----- Estratto della pagina -----
Storia

Berlino 1936, proteste e boicottaggi ma l’Olimpiade deve farsi

Dopo le Leggi di Norimberga si iniziò a parlare di Nazi-Olympic. Il Partito Nazionalsocialista organizza tutto a puntino, ma gli Stati Uniti rovinano la festa perfetta

Il video di Stripped dei Rammstein è accompagnato dalle immagini di Olympia di Leni Riefenstahl

[Fuori le mura, 26 marzo 2012]

I giochi olimpici giungono finalmente a Berlino. È il 4 luglio 1912 e il CIO assegna la VI edizione dei Giochi alla capitale tedesca, dopo una prima candidatura nel 1909 respinta a causa di inadeguatezza economica. Purtroppo, la fiaccola olimpica non giungerà mai all’accensione del braciere. Sarà lo stesso de Coubertin, arruolato al fronte, ad inviare nel marzo del 1916 una lettera a Victor von Podbielski, Presidente del Comitato Organizzatore, in cui dichiarava l’annullamento dei giochi a causa della guerra.
----- Materiale fornito -----
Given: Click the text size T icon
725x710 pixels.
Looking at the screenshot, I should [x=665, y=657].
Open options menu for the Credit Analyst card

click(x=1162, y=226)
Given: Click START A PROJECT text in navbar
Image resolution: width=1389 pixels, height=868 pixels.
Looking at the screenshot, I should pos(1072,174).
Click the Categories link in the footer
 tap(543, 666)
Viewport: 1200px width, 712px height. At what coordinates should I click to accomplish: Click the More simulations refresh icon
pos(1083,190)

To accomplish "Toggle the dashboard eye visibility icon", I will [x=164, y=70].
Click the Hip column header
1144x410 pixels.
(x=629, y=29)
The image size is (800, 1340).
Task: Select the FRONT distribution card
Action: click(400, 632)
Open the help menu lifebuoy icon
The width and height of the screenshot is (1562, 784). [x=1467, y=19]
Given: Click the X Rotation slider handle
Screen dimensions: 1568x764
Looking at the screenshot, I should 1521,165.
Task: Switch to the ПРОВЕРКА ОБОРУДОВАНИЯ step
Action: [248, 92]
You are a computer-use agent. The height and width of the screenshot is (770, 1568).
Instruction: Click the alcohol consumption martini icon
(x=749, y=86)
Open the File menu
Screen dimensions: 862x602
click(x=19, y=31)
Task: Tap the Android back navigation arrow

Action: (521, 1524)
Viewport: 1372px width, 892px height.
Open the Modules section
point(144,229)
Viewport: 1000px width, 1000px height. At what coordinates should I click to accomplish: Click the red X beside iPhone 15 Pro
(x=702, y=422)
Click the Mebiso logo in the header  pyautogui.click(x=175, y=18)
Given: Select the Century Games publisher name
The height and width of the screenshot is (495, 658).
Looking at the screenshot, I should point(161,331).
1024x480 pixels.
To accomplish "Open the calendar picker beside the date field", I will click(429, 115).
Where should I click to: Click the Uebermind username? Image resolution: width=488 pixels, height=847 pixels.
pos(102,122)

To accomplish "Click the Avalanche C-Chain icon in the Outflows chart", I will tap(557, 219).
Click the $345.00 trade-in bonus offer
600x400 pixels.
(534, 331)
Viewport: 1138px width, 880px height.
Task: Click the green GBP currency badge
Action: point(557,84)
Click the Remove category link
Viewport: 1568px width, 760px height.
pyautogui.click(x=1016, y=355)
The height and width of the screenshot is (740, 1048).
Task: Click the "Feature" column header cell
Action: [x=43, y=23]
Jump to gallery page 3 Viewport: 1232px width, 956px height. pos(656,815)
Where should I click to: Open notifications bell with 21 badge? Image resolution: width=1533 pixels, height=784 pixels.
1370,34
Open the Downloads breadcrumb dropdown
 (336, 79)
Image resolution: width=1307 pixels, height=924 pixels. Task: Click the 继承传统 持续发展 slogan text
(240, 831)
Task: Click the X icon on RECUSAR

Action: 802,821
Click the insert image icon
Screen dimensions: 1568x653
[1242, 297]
-----
Attività da svolgere.
**A.** Nelle righe del dataset, sostituisci "slogan" con "motto" in tutto il tratto che va dalla riga contenente "Image resolution: width=1307" fino all'ultima riga, estremi inclusi. Riporta soltanto quelle righe e lascia invariato tutto il resto.
**B.** Riprendi l'articolo sulle Olimpiadi di Berlino 1936 e proseguilo a partire dall'ultima frase riportata.

Risultati in sequenza.
**A.**
Image resolution: width=1307 pixels, height=924 pixels. Task: Click the 继承传统 持续发展 motto text
(240, 831)
Task: Click the X icon on RECUSAR

Action: 802,821
Click the insert image icon
Screen dimensions: 1568x653
[1242, 297]

**B.**
Terminato il conflitto, la Germania è costretta a pagare un oneroso risarcimento alle Nazioni vincitrici. Dopo una breve ripresa economica, dovuta ad un asse commerciale tedesco-russo e al piano statunitense Dowes, la grande crisi del 1929 piega nuovamente lo stato tedesco. La produzione industriale cala del 50% e la disoccupazione si allarga a circa sei milioni di lavoratori.

Il 14 aprile 1931, a Barcellona, sono solo 20 i membri presenti dei 67 nel CIO e la sessione è ridotta a soli 2 giorni. La votazione non ha luogo e viene posticipata in seguito alla decisione di votare per lettera. Le città contendenti rimaste sono Berlino e Barcellona. Nella sede di Losanna, il 13 maggio 1931, è letto l’esito della votazione. A Berlino vanno 43 voti, 16 a Barcellona, 8 gli astenuti. Sebbene non ci fossero le condizioni economiche ideali per tenere le olimpiadi a Berlino, il Comitato ha preferito la Germania alla Spagna, la quale agli inizi degli anni ‘30 navigava in una situazione ben peggiore.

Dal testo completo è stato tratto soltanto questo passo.